### EXERCISE BRIEF
Copy out the listing below, replacing "Locate an element on the screen" with "Find an element on the screen" everywhere it appears and leaving every other line unchanged.

[Records from a data source]
· · · ·
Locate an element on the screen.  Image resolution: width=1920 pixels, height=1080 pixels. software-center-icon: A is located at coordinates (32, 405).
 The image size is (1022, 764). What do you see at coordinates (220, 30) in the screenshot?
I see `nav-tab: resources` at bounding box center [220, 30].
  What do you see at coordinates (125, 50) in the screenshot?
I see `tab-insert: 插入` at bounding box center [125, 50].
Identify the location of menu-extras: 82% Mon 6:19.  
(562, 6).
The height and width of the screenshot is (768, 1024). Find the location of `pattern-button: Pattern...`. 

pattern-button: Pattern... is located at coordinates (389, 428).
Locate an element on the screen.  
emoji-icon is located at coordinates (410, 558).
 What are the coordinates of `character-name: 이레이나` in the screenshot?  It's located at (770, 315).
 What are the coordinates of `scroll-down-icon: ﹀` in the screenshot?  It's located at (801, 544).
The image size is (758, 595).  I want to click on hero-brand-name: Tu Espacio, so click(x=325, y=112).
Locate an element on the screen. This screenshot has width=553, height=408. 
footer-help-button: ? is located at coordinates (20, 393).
· · · ·
### REPLY TO THE EXERCISE
Find an element on the screen.  Image resolution: width=1920 pixels, height=1080 pixels. software-center-icon: A is located at coordinates (32, 405).
 The image size is (1022, 764). What do you see at coordinates (220, 30) in the screenshot?
I see `nav-tab: resources` at bounding box center [220, 30].
  What do you see at coordinates (125, 50) in the screenshot?
I see `tab-insert: 插入` at bounding box center [125, 50].
Identify the location of menu-extras: 82% Mon 6:19.  
(562, 6).
The height and width of the screenshot is (768, 1024). Find the location of `pattern-button: Pattern...`. 

pattern-button: Pattern... is located at coordinates (389, 428).
Find an element on the screen.  
emoji-icon is located at coordinates (410, 558).
 What are the coordinates of `character-name: 이레이나` in the screenshot?  It's located at (770, 315).
 What are the coordinates of `scroll-down-icon: ﹀` in the screenshot?  It's located at (801, 544).
The image size is (758, 595).  I want to click on hero-brand-name: Tu Espacio, so click(x=325, y=112).
Find an element on the screen. This screenshot has width=553, height=408. 
footer-help-button: ? is located at coordinates (20, 393).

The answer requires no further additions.